→ **Task brief**
Write out the lines below word for word, starting at the line that contains "You are a computer-use agent. Image" and ending at the line that contains "(x=11, y=317)". Include both of those lines and nothing else.

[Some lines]
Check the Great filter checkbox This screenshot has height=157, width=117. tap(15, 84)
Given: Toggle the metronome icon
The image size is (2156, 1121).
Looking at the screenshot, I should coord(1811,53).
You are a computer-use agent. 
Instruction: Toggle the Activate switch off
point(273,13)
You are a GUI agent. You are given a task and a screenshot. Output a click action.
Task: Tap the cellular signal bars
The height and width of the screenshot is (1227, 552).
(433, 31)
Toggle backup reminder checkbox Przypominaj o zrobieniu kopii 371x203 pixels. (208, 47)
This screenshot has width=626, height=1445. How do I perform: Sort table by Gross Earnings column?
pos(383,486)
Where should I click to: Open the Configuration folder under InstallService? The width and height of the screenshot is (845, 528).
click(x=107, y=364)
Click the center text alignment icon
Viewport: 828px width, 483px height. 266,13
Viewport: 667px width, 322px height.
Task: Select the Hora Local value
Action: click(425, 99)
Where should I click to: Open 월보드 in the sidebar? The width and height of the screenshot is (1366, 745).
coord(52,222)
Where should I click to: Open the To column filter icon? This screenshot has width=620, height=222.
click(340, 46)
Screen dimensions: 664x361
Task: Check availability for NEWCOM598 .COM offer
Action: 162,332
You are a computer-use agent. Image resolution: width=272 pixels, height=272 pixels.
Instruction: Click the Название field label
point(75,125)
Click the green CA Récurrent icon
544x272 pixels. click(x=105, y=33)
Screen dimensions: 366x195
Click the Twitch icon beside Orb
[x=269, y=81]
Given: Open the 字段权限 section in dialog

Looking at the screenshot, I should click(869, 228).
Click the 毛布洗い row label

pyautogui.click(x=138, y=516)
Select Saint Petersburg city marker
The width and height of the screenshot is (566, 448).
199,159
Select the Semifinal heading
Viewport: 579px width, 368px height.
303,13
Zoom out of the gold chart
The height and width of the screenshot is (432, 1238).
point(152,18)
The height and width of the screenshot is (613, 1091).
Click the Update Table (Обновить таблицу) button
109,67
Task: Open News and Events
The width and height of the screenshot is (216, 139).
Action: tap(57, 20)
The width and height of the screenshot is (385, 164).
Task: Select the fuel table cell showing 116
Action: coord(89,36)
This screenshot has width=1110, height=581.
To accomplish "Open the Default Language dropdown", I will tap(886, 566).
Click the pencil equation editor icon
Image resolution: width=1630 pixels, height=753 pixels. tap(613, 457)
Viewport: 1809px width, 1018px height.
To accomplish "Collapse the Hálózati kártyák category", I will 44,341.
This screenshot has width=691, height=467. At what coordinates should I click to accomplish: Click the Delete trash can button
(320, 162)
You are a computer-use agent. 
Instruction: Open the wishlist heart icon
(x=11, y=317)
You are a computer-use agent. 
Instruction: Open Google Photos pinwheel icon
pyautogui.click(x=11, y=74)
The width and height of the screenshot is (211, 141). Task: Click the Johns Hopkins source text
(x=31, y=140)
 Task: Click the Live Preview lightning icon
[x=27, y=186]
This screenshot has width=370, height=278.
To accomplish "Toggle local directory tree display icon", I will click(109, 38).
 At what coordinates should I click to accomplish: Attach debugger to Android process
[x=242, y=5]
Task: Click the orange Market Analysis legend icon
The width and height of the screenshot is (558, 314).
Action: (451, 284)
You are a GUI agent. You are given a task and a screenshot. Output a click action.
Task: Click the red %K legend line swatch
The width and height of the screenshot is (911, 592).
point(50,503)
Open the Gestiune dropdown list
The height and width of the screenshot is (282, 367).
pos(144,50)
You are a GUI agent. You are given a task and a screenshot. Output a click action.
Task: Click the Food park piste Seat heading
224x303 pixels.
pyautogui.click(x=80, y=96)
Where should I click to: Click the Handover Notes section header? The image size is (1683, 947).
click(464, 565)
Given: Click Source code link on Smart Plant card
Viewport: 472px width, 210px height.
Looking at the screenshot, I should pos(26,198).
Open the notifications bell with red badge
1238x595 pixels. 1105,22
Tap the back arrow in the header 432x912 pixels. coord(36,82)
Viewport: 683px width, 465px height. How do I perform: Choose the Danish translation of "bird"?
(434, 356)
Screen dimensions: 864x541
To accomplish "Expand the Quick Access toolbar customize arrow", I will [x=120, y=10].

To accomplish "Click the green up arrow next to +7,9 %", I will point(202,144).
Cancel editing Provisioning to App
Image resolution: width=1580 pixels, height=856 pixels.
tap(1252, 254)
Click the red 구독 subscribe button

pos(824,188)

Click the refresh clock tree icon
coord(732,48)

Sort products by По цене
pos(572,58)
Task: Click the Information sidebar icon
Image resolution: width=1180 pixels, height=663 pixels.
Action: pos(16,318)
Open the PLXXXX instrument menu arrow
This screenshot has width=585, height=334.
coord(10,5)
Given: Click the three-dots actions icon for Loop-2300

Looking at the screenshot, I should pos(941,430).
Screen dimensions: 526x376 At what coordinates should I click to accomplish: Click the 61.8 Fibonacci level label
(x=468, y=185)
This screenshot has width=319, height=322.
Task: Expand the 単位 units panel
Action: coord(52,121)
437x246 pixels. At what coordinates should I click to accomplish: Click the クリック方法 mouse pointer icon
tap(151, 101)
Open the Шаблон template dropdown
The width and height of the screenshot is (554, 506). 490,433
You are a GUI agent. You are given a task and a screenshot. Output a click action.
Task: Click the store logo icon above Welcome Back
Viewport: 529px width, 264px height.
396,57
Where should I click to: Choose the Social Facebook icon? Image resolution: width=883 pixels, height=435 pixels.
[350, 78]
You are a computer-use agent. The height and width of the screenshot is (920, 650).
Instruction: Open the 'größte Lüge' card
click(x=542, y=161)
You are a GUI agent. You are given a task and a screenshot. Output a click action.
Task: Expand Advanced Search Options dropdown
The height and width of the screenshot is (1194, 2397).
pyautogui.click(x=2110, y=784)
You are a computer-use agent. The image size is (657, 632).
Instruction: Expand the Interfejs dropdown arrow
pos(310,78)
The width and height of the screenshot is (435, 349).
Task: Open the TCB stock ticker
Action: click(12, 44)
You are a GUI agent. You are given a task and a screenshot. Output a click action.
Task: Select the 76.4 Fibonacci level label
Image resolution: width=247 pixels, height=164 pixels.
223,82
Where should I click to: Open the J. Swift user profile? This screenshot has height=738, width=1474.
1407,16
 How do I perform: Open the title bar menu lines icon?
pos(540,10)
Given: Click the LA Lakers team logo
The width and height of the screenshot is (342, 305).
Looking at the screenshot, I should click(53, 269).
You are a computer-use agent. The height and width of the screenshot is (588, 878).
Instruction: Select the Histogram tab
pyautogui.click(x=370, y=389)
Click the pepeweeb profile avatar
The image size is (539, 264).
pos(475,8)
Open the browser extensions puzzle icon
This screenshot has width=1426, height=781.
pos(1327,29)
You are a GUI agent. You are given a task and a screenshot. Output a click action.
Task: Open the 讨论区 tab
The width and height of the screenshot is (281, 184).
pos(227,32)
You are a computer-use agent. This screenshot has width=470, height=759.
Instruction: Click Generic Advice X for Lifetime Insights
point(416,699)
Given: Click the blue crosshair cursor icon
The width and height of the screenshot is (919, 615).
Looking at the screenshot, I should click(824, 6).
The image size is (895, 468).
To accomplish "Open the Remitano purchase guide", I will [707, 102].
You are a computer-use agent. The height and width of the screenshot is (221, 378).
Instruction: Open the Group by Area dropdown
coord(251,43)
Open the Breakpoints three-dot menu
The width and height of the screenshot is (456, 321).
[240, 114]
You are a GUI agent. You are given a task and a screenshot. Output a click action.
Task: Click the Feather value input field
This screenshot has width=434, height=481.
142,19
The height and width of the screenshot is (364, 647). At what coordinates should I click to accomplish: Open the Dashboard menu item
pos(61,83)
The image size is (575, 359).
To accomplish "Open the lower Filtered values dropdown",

→ **The result**
You are a computer-use agent. Image resolution: width=272 pixels, height=272 pixels.
Instruction: Click the Название field label
point(75,125)
Click the green CA Récurrent icon
544x272 pixels. click(x=105, y=33)
Screen dimensions: 366x195
Click the Twitch icon beside Orb
[x=269, y=81]
Given: Open the 字段权限 section in dialog

Looking at the screenshot, I should click(869, 228).
Click the 毛布洗い row label

pyautogui.click(x=138, y=516)
Select Saint Petersburg city marker
The width and height of the screenshot is (566, 448).
199,159
Select the Semifinal heading
Viewport: 579px width, 368px height.
303,13
Zoom out of the gold chart
The height and width of the screenshot is (432, 1238).
point(152,18)
The height and width of the screenshot is (613, 1091).
Click the Update Table (Обновить таблицу) button
109,67
Task: Open News and Events
The width and height of the screenshot is (216, 139).
Action: tap(57, 20)
The width and height of the screenshot is (385, 164).
Task: Select the fuel table cell showing 116
Action: coord(89,36)
This screenshot has width=1110, height=581.
To accomplish "Open the Default Language dropdown", I will tap(886, 566).
Click the pencil equation editor icon
Image resolution: width=1630 pixels, height=753 pixels. tap(613, 457)
Viewport: 1809px width, 1018px height.
To accomplish "Collapse the Hálózati kártyák category", I will 44,341.
This screenshot has width=691, height=467. At what coordinates should I click to accomplish: Click the Delete trash can button
(320, 162)
You are a computer-use agent. 
Instruction: Open the wishlist heart icon
(x=11, y=317)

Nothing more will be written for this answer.